Richard Feynman, Prêmio Nobel de Física,
veio ao Brasil em 1950 para dar um curso para professores. Ficou estarrecido e
anotou em seu livro de memórias: “ Os estudantes tinham decorado tudo, mas não
sabiam o significado de nada. (…) Nada tinha sido traduzido para palavras com
significado (…) Eles podiam passar nos exames e ‘aprender’ todas aquelas
coisas, e não saber nada”. Após meio século, continuamos na mesma, sabendo as
fórmulas e incapazes de usá-las.
David Perkins (no livro Smart Schools) nos diz claramente que,
se não entendermos o aprendido, ele não servirá para nada. Aprendemos a
pensar com e pensar sobre o que estamos estudando. Aprender
é uma consequência de refletir a respeito do que está sendo apresentado em
aula. À visão convencional, adquirimos um conhecimento e depois aprendemos a usá-lo.
Trágico engano. Aprendemos somente pelo ato de pensar no que estamos
aprendendo.
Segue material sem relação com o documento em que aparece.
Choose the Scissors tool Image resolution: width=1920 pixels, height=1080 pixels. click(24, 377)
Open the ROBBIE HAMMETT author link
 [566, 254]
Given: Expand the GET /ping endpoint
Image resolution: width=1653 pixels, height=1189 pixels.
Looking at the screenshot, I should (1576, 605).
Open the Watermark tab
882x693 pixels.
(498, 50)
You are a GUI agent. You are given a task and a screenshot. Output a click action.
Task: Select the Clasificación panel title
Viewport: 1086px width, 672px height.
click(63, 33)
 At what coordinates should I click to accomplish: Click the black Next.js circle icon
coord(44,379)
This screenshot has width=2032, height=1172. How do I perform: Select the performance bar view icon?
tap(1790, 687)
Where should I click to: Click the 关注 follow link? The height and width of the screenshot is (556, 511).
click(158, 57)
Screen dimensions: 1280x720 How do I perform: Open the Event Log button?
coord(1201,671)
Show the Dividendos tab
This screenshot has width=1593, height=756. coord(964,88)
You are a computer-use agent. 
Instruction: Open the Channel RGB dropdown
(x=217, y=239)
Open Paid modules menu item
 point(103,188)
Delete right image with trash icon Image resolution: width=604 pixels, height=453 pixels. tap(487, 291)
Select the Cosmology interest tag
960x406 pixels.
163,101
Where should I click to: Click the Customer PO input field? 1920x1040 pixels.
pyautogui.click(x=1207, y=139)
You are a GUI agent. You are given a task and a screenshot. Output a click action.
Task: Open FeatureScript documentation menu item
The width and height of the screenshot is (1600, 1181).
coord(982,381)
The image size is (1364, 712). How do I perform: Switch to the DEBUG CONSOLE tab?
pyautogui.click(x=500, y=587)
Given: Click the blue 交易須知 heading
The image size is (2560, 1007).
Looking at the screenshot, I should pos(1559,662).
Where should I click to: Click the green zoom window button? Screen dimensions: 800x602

E o conhecimento só é realmente adquirido quando podemos pensar
usando o que foi aprendido. Mas o nosso Vasa curricular não deixa
tempo para que isto aconteça. Resta aos alunos a lembrança de haver ouvido
falar de muitos fatos e muitas teorias. O preço da sobrecarga de informação é a
falta de profundidade, é a incapacidade de usar o que parecia ter sido
aprendido, mas que era um conhecimento inerte, inútil e que não pode ser
mobilizado para entender o mundo e resolver problemas.
É preciso coragem para dizer não à
avalanche curricular. E muitas vezes um professor individualmente não pode fazê-lo,
pois há provas e maratonas curriculares a ser cumpridas a ferro e fogo. Mas é
aqui que se define o futuro de um país. Queremos continuar com uma população
que ouviu falar de todas as teorias, mas não sabe usar nenhuma? Que recite os
ossos do pé e centenas de nomes da taxonomia de Lineu? Ou queremos que entendam
o manual de instrução? Tudo está na internet. Mas decidir o que buscar e usar
bem o que encontrou é para aqueles que aprenderam a articular seu raciocínio.
Nossos alunos continuarão tendo o mesmo destino do Vasa, com currículos
invencíveis e tendo sua educação afundada pelo excesso de peso?